KC: You contributed more than 43 years of anchoring and reporting the news at KIII-TV, and 50-plus years in the broadcast industry as a whole. I’d love to hear what your journey looked like, and what initially drew you to the field.

JG: Wow, that forces me to think way back! I think as far back as junior high school, I discovered I enjoyed speaking to groups of people. Others at the time urged me to take advantage of that “gift.” I remember being enthralled with the various radio personalities in Los Angeles during the early ’60s, when I was in my teens. Just by coincidence, I met one of the DJs, Sam Riddle, at what was then the No. 1 rock station in L.A., KHJ-AM. He happened to be eating at a restaurant right next door to the station in Hollywood. Somehow, I got up the nerve to ask if I could sit in on his radio show. He agreed … and I was hooked! 

I soon gravitated to talk radio, and then shortly after that, I began working for KABC Radio, the No. 1 talk station in Los Angeles. Eventually, in 1975, I moved to the small town of Wausau, Wisconsin, to get into television. In 1976, I began working for a TV station in the state capital of Madison. Then, in 1977, after a particularly brutal winter in Wisconsin, I was invited to come to Corpus Christi.

KC: How have you seen the industry change throughout the years?

JG: The television news industry has changed in so many ways since the early days. I like to take out my phone when talking to groups, and say, “The idea that you could use a phone like this to shoot video and broadcast live from anywhere in the world was simply unthinkable when I started.” The technology has been improving so fast, it’s almost scary! It’s difficult to imagine what we’ll see in the next decade. Also, if it seems that the people on the air have gotten younger, it’s not your imagination. That is kind of what got me thinking about moving on. When I had trouble understanding what my co-workers were saying and thinking, I knew the time had come.

KC: You’ve covered some of the area’s biggest news stories, from massive hurricanes to the death of Selena. Do you have any breaking news stories that still stand out to this day?
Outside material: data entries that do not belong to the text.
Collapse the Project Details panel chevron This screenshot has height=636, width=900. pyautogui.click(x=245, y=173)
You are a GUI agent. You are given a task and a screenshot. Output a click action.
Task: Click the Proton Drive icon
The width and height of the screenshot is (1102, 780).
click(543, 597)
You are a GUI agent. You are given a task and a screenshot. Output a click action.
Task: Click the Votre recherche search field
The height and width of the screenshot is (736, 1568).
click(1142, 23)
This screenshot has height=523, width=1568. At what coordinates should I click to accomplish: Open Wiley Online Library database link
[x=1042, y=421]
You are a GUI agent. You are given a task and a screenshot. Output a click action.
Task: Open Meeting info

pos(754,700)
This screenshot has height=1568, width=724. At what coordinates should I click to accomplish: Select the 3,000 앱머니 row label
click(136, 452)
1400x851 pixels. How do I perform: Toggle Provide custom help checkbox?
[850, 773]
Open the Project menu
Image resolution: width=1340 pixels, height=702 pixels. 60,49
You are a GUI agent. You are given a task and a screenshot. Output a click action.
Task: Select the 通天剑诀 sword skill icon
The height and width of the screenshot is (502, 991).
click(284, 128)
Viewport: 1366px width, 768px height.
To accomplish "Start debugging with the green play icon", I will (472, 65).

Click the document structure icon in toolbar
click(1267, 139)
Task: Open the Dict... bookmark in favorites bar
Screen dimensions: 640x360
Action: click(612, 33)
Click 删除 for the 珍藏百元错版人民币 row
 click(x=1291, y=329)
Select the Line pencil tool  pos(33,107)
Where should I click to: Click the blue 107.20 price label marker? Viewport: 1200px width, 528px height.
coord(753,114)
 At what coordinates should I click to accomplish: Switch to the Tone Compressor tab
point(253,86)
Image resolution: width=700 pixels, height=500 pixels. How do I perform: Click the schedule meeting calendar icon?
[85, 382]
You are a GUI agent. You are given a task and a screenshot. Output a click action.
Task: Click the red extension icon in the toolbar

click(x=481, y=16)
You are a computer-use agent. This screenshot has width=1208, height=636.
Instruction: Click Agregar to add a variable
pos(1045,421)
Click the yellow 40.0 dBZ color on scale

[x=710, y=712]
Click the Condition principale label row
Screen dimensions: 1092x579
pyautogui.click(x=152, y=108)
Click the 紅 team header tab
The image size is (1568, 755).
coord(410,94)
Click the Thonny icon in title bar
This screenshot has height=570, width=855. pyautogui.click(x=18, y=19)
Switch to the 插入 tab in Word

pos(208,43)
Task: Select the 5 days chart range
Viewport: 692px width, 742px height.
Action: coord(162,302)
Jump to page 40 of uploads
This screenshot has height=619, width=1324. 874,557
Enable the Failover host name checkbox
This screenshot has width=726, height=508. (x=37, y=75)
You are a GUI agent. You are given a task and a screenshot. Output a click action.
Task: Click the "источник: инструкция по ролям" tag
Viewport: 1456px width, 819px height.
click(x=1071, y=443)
JG: Well, the murder of Selena in 1995 certainly stands out, as does the Rossler office shooting just a few days later. In that one, five people were fatally shot by a disgruntled employee, and then that person took his own life. There was also the grain elevator explosion in 1981 that claimed nine lives, and our live reports from Havana, Cuba; Tianjin, China; Bogota, Colombia; and Linz, Austria … talking about new economic opportunities involving the Port of Corpus Christi. We also broke the story from Washington, D.C., about Ingleside being selected as the new home port for the battleship USS Wisconsin. Those are just a few that come to mind.  

KC: What was your favorite part of being on air? Any favorite memories you’d like to share?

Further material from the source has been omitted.